■ PASSAGE TO READ ■
-- Begin --

This Australian computer was in fact built and conceived in Hong Kong by Soundic Electronics, which produced a lot of low-end products at that time.
The high-resolution (256 x 192) can only be accessed with at least a 16k RAM extension.
The Basic (SD-Basic 2.0) is supplied on a ROM cartridge, it allowed to display up to 32 sprites.
The Pencil II also came with an interesting expansion cartridge. The regular cartridge port was the exact same size as a Colecovision cartridge, and when you plugged the "Colecvision Support" cartridge into the side of the unit, it played regular Colecvision games.
Unfortunately, very few games and applications were developped and the Pencil II quickly fell into oblivion...
We need more info about this pong ! If you designed, used, or have more info about this system,
please send us pictures or anything you might find useful.

-- End --

■ WHAT YOU WILL DO ■
#1 Answer these questions using the Pencil II text:
(a) Which company built the computer?
(b) What is required to access the high-resolution mode?
(c) How many sprites could the supplied Basic display?
#2 Transcribe the Pencil II text between "The high-resolution (256" and "to 32 sprites.", inclusive.
#3 Write the next part of the Pencil II text, picking up after its final sentence.

■ INFORMATION SUPPLIED ■
-- Begin --

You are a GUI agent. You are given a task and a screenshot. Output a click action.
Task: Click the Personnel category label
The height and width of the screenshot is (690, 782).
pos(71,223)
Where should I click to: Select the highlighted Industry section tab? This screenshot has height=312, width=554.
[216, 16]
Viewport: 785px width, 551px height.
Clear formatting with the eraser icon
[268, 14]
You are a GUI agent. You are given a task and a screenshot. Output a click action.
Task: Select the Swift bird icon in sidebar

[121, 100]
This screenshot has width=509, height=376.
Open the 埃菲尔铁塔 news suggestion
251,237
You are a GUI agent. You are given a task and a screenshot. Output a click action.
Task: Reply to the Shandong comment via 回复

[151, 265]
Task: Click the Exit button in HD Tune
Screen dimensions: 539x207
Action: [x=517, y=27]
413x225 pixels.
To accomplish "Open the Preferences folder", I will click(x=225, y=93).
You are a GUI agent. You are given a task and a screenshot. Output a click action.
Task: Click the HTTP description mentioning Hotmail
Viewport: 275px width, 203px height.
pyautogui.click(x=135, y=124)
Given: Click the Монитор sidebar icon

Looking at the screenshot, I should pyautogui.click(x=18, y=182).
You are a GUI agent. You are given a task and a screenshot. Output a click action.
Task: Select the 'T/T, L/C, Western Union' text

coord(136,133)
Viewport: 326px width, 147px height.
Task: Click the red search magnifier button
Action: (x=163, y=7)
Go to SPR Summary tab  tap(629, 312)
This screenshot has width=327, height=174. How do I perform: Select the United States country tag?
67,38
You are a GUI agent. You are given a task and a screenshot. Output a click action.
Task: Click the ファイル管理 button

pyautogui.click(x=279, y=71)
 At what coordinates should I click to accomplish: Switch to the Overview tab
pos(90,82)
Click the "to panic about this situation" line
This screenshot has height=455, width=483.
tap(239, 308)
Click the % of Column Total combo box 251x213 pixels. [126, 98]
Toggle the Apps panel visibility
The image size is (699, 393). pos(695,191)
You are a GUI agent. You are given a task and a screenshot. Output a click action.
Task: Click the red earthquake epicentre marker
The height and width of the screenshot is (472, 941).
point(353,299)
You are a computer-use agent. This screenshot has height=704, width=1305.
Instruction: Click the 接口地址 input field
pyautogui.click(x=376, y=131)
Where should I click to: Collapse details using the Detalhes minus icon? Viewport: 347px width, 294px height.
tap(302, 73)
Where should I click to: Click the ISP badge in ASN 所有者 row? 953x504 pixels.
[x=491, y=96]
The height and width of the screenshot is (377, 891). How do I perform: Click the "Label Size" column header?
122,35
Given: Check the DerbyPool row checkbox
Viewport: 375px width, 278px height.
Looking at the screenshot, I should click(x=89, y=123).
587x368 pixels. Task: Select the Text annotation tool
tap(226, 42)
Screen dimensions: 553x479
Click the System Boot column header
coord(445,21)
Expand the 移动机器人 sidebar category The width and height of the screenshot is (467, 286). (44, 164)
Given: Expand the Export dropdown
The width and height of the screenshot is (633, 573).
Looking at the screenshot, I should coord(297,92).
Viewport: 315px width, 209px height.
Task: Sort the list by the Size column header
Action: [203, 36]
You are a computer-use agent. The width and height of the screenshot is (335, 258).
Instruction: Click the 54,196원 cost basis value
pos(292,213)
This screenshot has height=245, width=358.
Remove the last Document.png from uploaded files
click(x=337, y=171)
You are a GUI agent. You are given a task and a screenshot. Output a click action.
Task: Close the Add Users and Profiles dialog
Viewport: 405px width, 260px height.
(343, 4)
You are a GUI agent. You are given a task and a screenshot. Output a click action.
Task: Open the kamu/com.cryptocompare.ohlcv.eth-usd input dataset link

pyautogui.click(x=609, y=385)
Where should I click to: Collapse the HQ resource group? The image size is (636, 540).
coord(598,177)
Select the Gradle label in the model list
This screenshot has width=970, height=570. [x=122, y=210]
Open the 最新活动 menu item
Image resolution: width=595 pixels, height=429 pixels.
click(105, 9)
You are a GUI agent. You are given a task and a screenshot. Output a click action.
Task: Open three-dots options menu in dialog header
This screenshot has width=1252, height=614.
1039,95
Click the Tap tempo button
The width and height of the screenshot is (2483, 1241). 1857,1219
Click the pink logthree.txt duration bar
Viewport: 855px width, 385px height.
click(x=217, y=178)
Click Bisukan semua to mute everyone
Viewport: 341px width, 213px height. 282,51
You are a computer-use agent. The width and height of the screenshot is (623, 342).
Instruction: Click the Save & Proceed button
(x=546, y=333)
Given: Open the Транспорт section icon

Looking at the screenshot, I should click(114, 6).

-- End --

■ REPLIES ■
#1
(a) Soundic Electronics, in Hong Kong.
(b) At least a 16k RAM extension.
(c) Up to 32 sprites.

#2
The high-resolution (256 x 192) can only be accessed with at least a 16k RAM extension.
The Basic (SD-Basic 2.0) is supplied on a ROM cartridge, it allowed to display up to 32 sprites.

#3
I had one of these computers back in 1984. I learned BASIC programming which set me up for what was to come. I owe my current level of computer and software literacy, especially with MS Excel, to the Pencil II computer. It did come with some very basic programmes and games, the BASIC programming for which, were so large, that the running speed was excruciatingly slow and they were virtually unusable.
I managed to write a few flying/bombing type games which ran a lot faster than those originally supplied. I also wrote a few display type programmes, one of which was for the local radio station. The Pencil II really was pretty good for that.
Where these cassette tapes are now, is anybody''s guess. Pleasant memories of a time when things were good.
Wednesday 2nd May 2012
Peter Byrnes (Australia)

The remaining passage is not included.